Heyetin Yaptığı Gözlem ve Tespitler
Heyetin, olaya ilişkin gözlem ve tespitlerinde; "Bu tür olayların artık münferit olmaktan çıkıp, sistematik bir hal almış olması, halkın devlete karşı duyduğu adalet duygusunu ortadan kaldırdığı gözlemlenmiştir. Gerek yaşamını yitiren Ercan Uca`nın yakınlarının, gerekse köy ahalisinden heyetle iletişime geçen insanların düşüncesi devletin kendilerine zülüm yaptığı şeklindedir. İnsanların düşünceleri çoğunlukla "askerler bize düşmanmışız gibi davranıyorlar. Bizi düşman olarak algılıyorlar. Hal bu ki biz yaşamak için kaçakçılık yapmak zorunda olan insanlarız" şeklinde olmuştur.
Halkta büyük bir korku ve endişe de gözlemlemiştir. Bundan önceki ölüm ve yaralanma olayları nedeniyle yürütülen soruşturmaların sürekli olarak ya takipsizlik ya da beraatla sonuçlanması nedeniyle bölge halkında yargı ve adaletin sorumluları cezalandırmayacağına dair bir inanç olduğu gözlemlenmiştir. Bu tür üzücü olaylarda yargılama aşamasının başından itibaren hukuka aykırı işlemler yapıldığı açıkça görülmüştür. Somut dosyamızda da adli savcılık soruşturmada iki gün içinde görevsizlik kararı vermiş ve dosyayı askeri yargıya göndermiştir. Bizce suç açıkça adli yargının görevine girmektedir. Çünkü işlenen suç askerler tarafından işlenmiş olsa da işlenen suç askeri suç değildir.

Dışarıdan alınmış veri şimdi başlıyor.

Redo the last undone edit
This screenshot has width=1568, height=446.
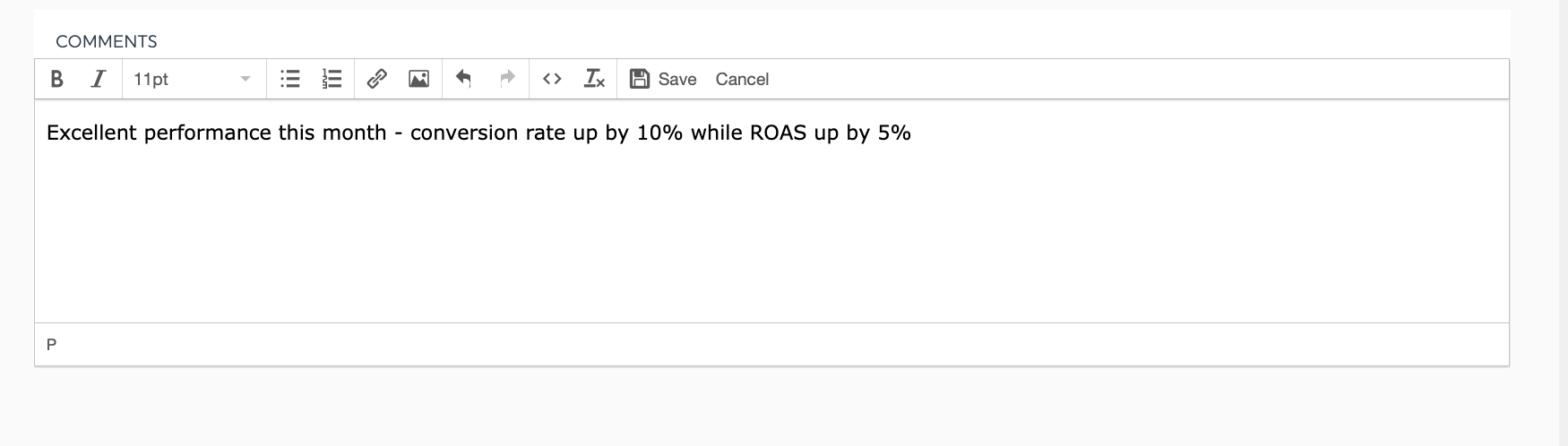(507, 79)
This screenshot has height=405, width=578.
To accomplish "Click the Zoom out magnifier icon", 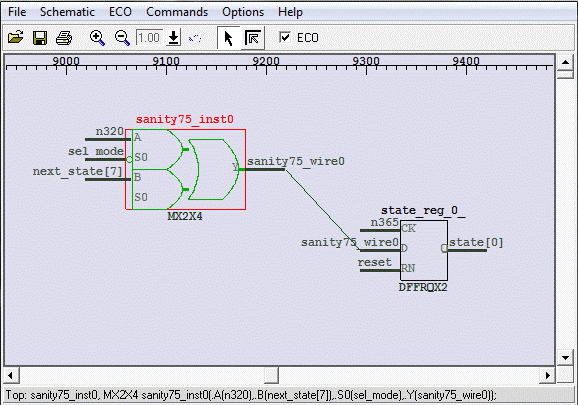I will [122, 38].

Heyetimizin somut olayda dikkatini çeken en önemli detay; kaçakçılık yaptıkları iddia edilen vatandaşlarımızın öldürülmelerinin gerekip gerekmediği hususudur. Bizce insanların kaçakçılık yapmaları yargılama yapılmaksızın öldürülmelerini gerektirmez. Somut olayda şahıslar kolaylıkla yakalanabilirdi. Bizce somut olayda kaçakçılık yapan kişiler bir bölük tarafından değil, iki asker tarafından bile kolaylıkla yakalanabilinir, adliyeye teslim edilebilinirdi. Ancak ne yazık ki, kolluk, vatandaşları canlı değil, cansız olarak yakalamayı daha uygun görmüştür." denildi.

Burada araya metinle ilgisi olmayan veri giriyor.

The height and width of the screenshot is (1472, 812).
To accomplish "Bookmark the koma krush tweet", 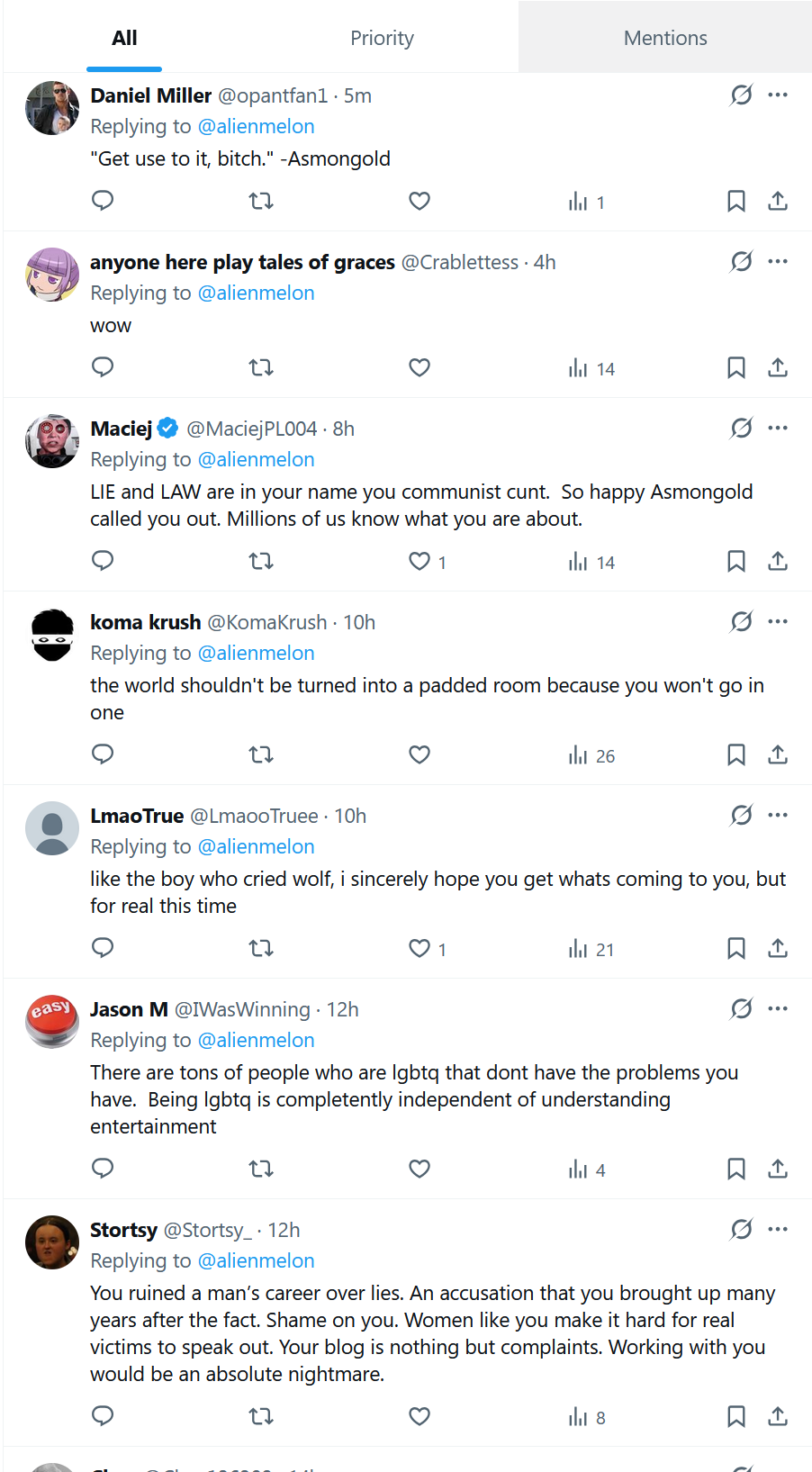I will (x=735, y=755).
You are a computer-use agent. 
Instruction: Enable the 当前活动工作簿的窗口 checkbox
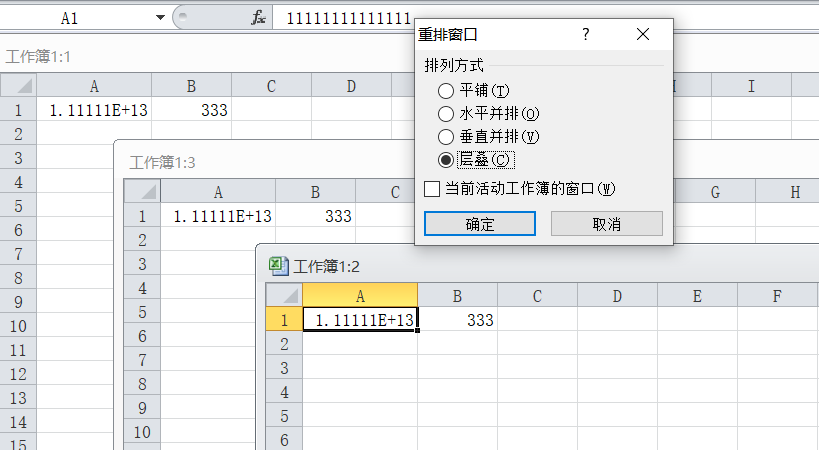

``Öldürme olayı kendisini hukukun üstünde gören militarist bir zihniyeti temsilidir``
Uca`nın istenseydi sağ yakalanacağı ifade edilen raporda, olayda ihmal ve ağır bir kusurun ötesinde doğrudan insan öldürme kastı ile ateş edildiği dile getirilerek, öldürme olayının kendisini hukukun üstünde gören militarist bir zihniyeti temsil ettiği belirtildi.
Raporda son olarak sorumluların açığa çıkartılması ve hak ettikleri şekilde cezalandırılması istendi.